Увидел вблизи рейхстага бойца без ноги, притопывающего костылями.

— Кто такой?

— Из медсанбата «хозяйства» Негоды, — ответил. — Разрешение получил поучаствовать в празднике. Такое торжество грех пропустить...

В полдень пошли митинги в батальонах, полках. [651]
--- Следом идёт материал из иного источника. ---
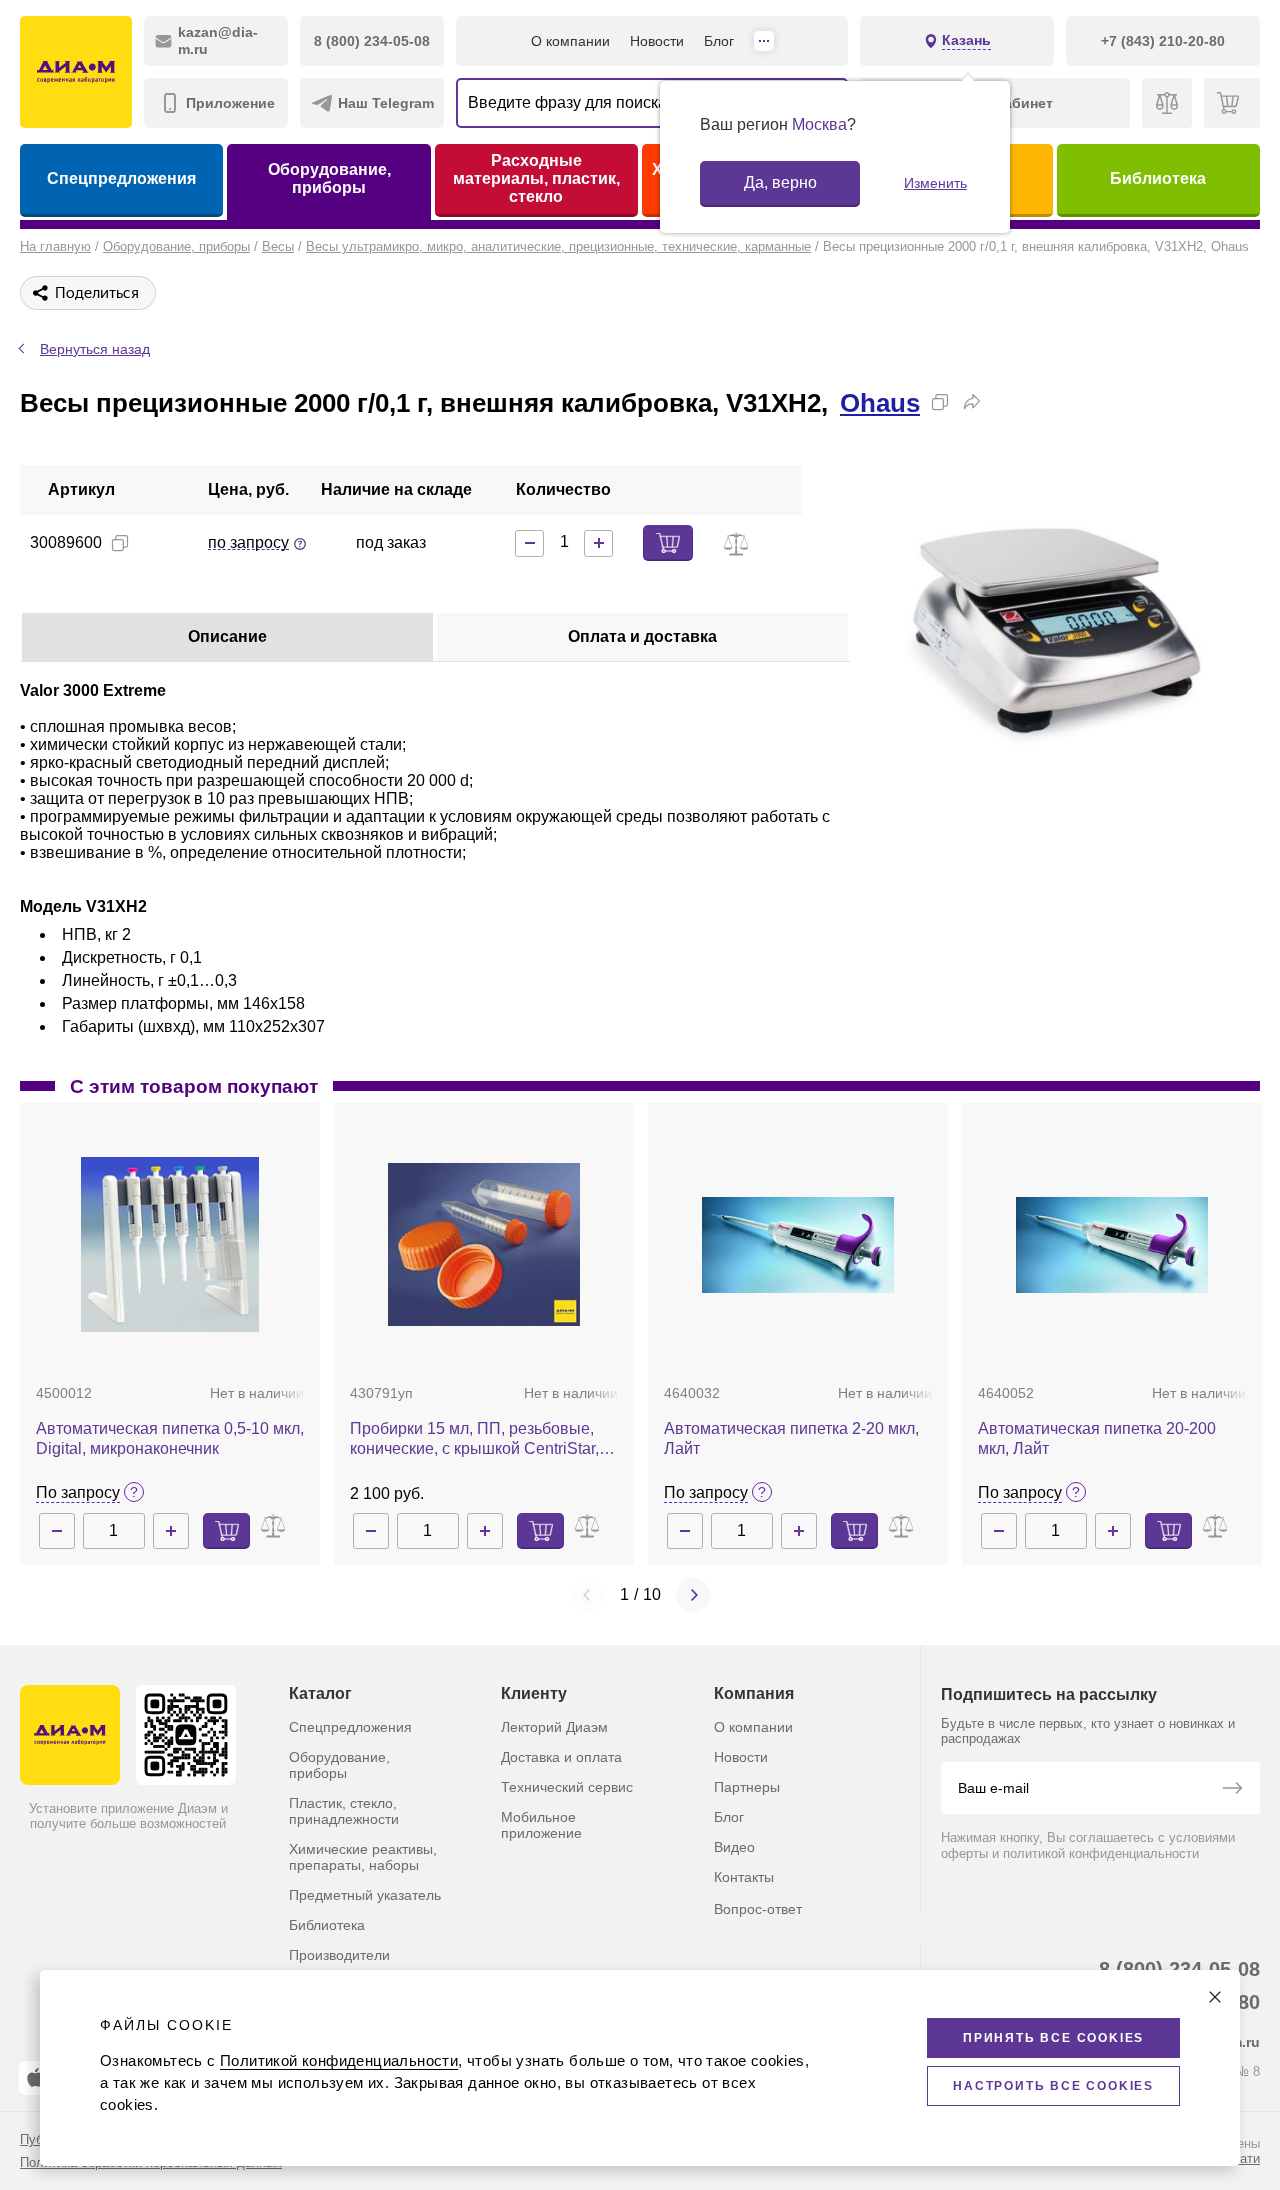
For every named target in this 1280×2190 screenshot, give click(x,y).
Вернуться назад (95, 349)
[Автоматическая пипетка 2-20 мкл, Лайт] (798, 1245)
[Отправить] (1232, 1790)
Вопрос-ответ (758, 1909)
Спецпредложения (121, 178)
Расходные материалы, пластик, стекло (536, 178)
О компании (570, 41)
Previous (588, 1595)
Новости (657, 41)
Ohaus (880, 403)
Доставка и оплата (561, 1757)
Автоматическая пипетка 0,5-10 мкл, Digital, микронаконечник (170, 1438)
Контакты (744, 1877)
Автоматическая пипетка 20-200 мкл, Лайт (1097, 1438)
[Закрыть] (1215, 1997)
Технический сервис (567, 1787)
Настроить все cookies (1053, 2086)
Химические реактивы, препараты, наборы (363, 1857)
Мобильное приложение (541, 1825)
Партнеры (747, 1787)
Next (693, 1595)
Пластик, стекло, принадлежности (344, 1811)
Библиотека (1158, 178)
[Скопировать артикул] (120, 543)
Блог (719, 41)
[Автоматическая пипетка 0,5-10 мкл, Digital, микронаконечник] (170, 1244)
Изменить (935, 183)
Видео (734, 1847)
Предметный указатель (365, 1895)
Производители (339, 1955)
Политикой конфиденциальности (339, 2060)
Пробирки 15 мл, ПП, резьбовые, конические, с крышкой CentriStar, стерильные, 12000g (474, 1439)
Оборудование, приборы (329, 178)
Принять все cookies (1053, 2038)
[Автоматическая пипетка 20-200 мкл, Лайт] (1112, 1245)
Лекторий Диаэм (554, 1727)
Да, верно (780, 182)
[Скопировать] (940, 402)
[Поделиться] (972, 402)
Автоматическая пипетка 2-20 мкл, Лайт (791, 1438)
Поздний вечер. В редакции тишина. Идет работа над очередным, победным номером газеты. Кстати, имя у нее новое — «Победитель», «Фронтовик» ушел в историю. Корреспонденты пишут репортажи с митингов, интервью с героями-победителями, готовят информации об увиденном за день на улицах и площадях Берлина. Фотокор, закрывшись в темной комнатке, что-то проявляет, печатает. Художник капитан Илья Кричевский листает свой альбом рисунков. Кстати, он человек несуетливый и спокойный, в дни берлинских боев и после них всюду поспевал. Сделал великолепные портреты героев штурма рейхстага — полковника Зинченко, капитанов Неустроева и К. Самсонова, знаменосцев Егорова и Кантария, командира роты Сьянова. Рейхстаг он изобразил со всех сторон.

Все написанное, нарисованное художником, отпечатанное фотокором легло на стол редактору. А он и ответственный секретарь долго-долго колдовали, что из многочисленных материалов пустить на страницы завтрашнего номера газеты.

К полуночи страницы газеты были сверстаны. Центральным материалом был наш коллективный репортаж с победного митинга 756-го стрелкового полка 150-й дивизии. Полностью изложены речи полковника Зинченко, капитана Неустроева, сержанта Егорова и младшего сержанта Кантария. В номер пошли снимки с митингов и улиц Берлина. Нашлось место и рисункам нашего художника. Первая страница открывалась аншлагом: «Здравствуй, Победа!».